Recopiez le passage du récit qui commence à « Je discute alors » et se termine à « la ferme Culine. », en changeant « camaraderie » en « solidarité ».

=== TEXTE FOURNI ===

━━━━━━━━━━━━━━━━

Mascart fait signer son papier aux sous-lieutenants de la compagnie qui sont chez eux, revient nous voir et est mis à la porte par l’irascible Lannoy.

Je discute alors avec ces derniers, disant que non seulement, il nuit à l’agent du bataillon mais aussi à nos amis qui vont se faire réprimander par le capitaine pour être en dehors du cantonnement avant 5 heures ; Mascart ne les trouvera certes pas à l’endroit, leur section ou le bureau, où ils doivent être.

Mais péremptoirement, Lannoy me répond : « Ils n’ont qu’à être là ! »

Manque de camaraderie que je n’approuve pas.

Nous nous rendons à 5 heures 30 chez La Plotte où nous ne voyons pas notre bande qui sans doute, se trouve dans la ferme Culine.

Nous rentrons à 7 heures. Lannoy raconte l’affaire Mascart à table et demande si Culine et Gibert ont vu quelqu’un. Du coup Culine lui déclare qu’il aurait dû signer pour lui et le traite de tous les noms. Un grand froid se produit jusqu’au coucher. Nul doute que Mascart aura rendu compte et que demain, le capitaine Aubrun demandera des explications à Culine et Gibert. Aussi ces derniers, surtout Culine, fulminent-t-ils et des mots aigres-doux sont prononcés.

12 février

Je me lève tard et notre bande en fait autant. Nous prenons le chocolat vers 8 heures.

Levers nous le sert en riant et nous raconte une bonne blague. Il brûle les fagots de bois de la mère Azéline en lui faisant accroire que c’est du bois acheté aux voisins. La brave femme répète qu’elle n’a pas de bois et qu’elle le donnerait de bon cœur. Heureusement que ce filou de Levers a trouvé dans un coin du grenier un tas de fagots. Il va donc en prendre un chaque soir et l’amène tranquillement dans la matinée en disant l’avoir acheté tantôt ici, tantôt là et pour un prix vraiment exorbitant (je te crois, Benoît). Nous rions beaucoup nous-mêmes.

Dehors le temps semble s’être remis au beau mais les routes sont boueuses et glissantes.

Lannoy fait sa situation de prise d’armes. Licour marchera et cédera sa place d’embusqué pour aujourd’hui à Delacensellerie.

Nous mangeons plus tôt, vers 10 heures 30. Tout est prêt, nos sacs sont montés : il n’y a plus qu’à partir.

Je rejoins donc la liaison dans son logis vers 11 heures 30 je trouve Gallois qui s’est acheté un képi d’adjudant et une cantine ; Sauvage, Legueil, Jombart sergents fourriers* des 7e 6e et 8e, Verlaine et Paradis, caporaux fourriers 5e et 8e, René, agent de liaison* de la section de mitrailleuses qui bientôt, dit-on, formera une compagnie, Gauthier qui fait toujours popote* mais doit être aidé des deux cyclistes Cailliez et Crespel car il est clairon avant tout et souvent de garde ou à la musique, Gilson secrétaire du commandant, le dessinateur soldat de la 8e, Brillant et Mascart, mes agents de liaison ainsi que Garnier, celui de la 8e et Frappé de la 7e. Cela fait en tout avec moi dix-sept membres. Quel équipage !

━━━━━━━━━━━━━━━━

=== DONNÉES BRUTES ===

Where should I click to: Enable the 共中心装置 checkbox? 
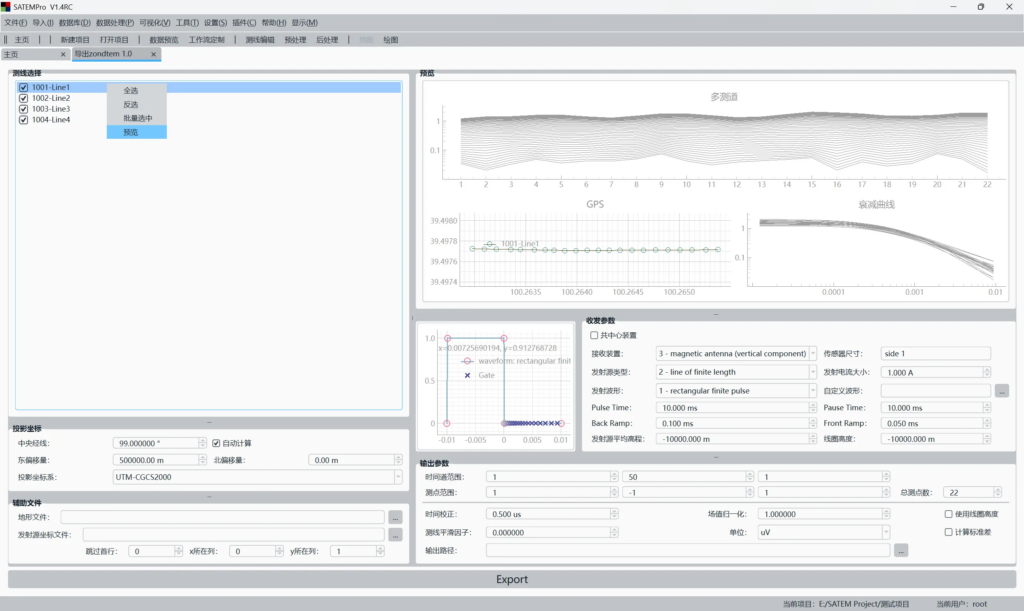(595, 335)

━━━━━━━━━━━━━━━━

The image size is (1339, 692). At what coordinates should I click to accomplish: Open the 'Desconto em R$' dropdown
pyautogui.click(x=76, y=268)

━━━━━━━━━━━━━━━━

=== SOLUTION PROPOSÉE ===
Je discute alors avec ces derniers, disant que non seulement, il nuit à l’agent du bataillon mais aussi à nos amis qui vont se faire réprimander par le capitaine pour être en dehors du cantonnement avant 5 heures ; Mascart ne les trouvera certes pas à l’endroit, leur section ou le bureau, où ils doivent être.

Mais péremptoirement, Lannoy me répond : « Ils n’ont qu’à être là ! »

Manque de solidarité que je n’approuve pas.

Nous nous rendons à 5 heures 30 chez La Plotte où nous ne voyons pas notre bande qui sans doute, se trouve dans la ferme Culine.